I doubt the long term interest rate trends will change any time soon.



Today and tomorrow I am conducting a 2 Day LTG GoldRock Private Masterclass with 10 Traders here in Melbourne and we have this morning been discussing the long term interest rate trends of Central Banks and how they affect currency values. I don't believe you should fight against Central Bank trends. Let me give you a broad example below.

- Australian Dollar.  The RBA has been lowering interest rates as the economy has been weakening and finally the AUD fell from its highs once the spot light showed Australia had a generally weakening economy and interest rates were predicted to go lower. But what has been more forceful in directing the Aussie Dollar lower and higher at times has been interest rate predictions and stimulus predictions of the US Federal Reserve. One thing is clear the Australian Dollar is moving steadily lower as trader’s price in potentially higher interest rates in the USA in 2014.

- British Pound.  The Bank of England has said many times that it will likely put interest rates up once unemployment reaches 7% or below. So every time the UK gets a positive economic data announcement that points towards potential job creation, up goes the Pound as trader’s price in potentially higher interest rates long term.

- US Dollar.  The US Fed has interest rates at 0% and also has a stimulus program of $85 Billion a month it is injecting into the economy. This money printing has devalued the USD over the past few years but as the US economy appears to have now turned the corner and is steadily improving jobs are also being created. The US Fed has said it will likely slow the stimulus or raise interest rates once unemployment reaches 6.5% and growth improves.
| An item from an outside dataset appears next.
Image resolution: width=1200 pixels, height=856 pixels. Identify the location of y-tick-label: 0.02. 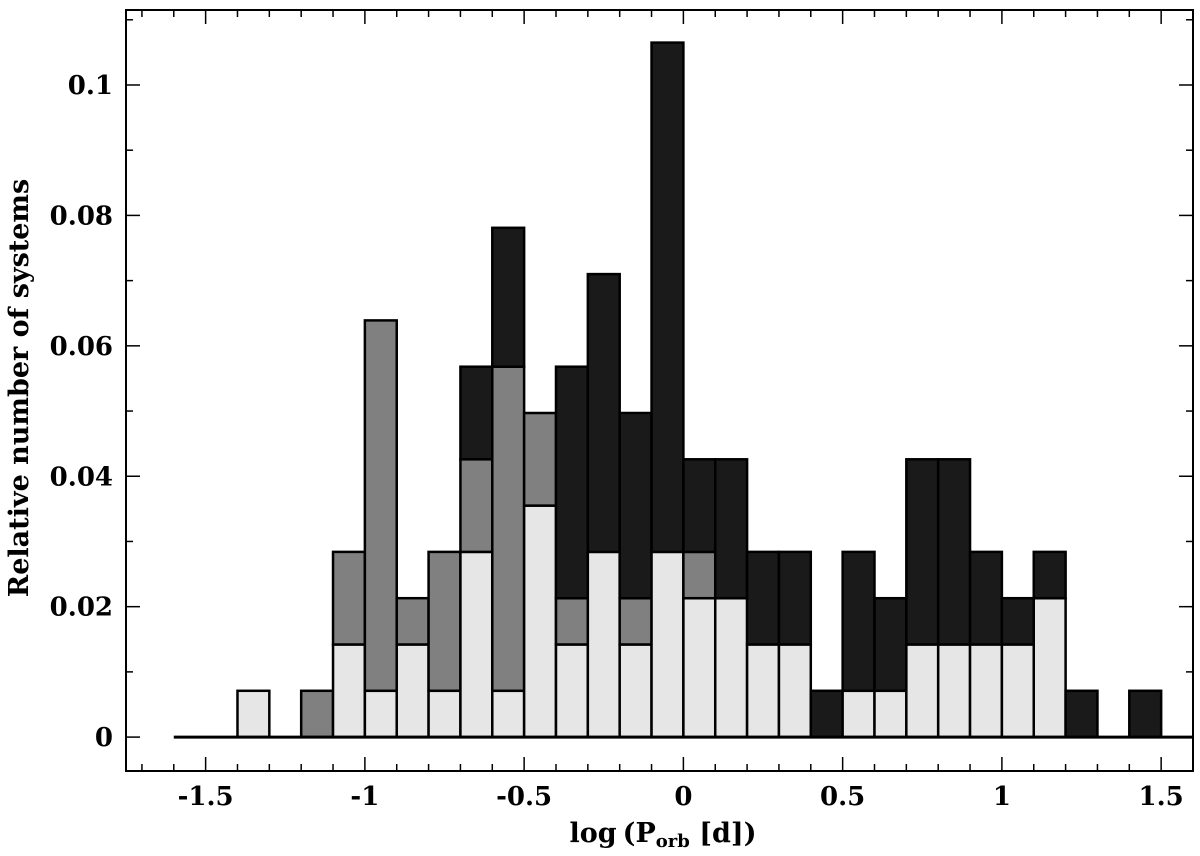
(82, 608).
However what the market is fascinated with is when the US Fed will stop or slow printing money because when they do the US Dollar and interest rates are likely to rise in value.

It can be extremely helpful as a trader to understand what interest rates are likely to do to a major currency over the coming 6 - 12 months. In the case of the US Dollar, interest rates there are likely to go up and in the case of the Aussie Dollar interest rates and the economy is now pointing lower.

So how can you take advantage of this? One strategy which I would hold no objections to is trading a currency that has the likelihood of the interest rate in that country rising and trading it against a country that has the likelihood of interest rates and the economy is falling. An example of this right now would be short AUDUSD and short AUDNZD. The base currency is the Aussie Dollar in both examples and the cross currency the USD and the NZD. The AUD has the potential of lower interest rates and a weakening economy and the US has the potential of higher interest rates and an improving economy and so does New Zealand.

The most influencing factor in a currency value is what the collective market thinks about where interest rates will be for that currency in the next 6 months.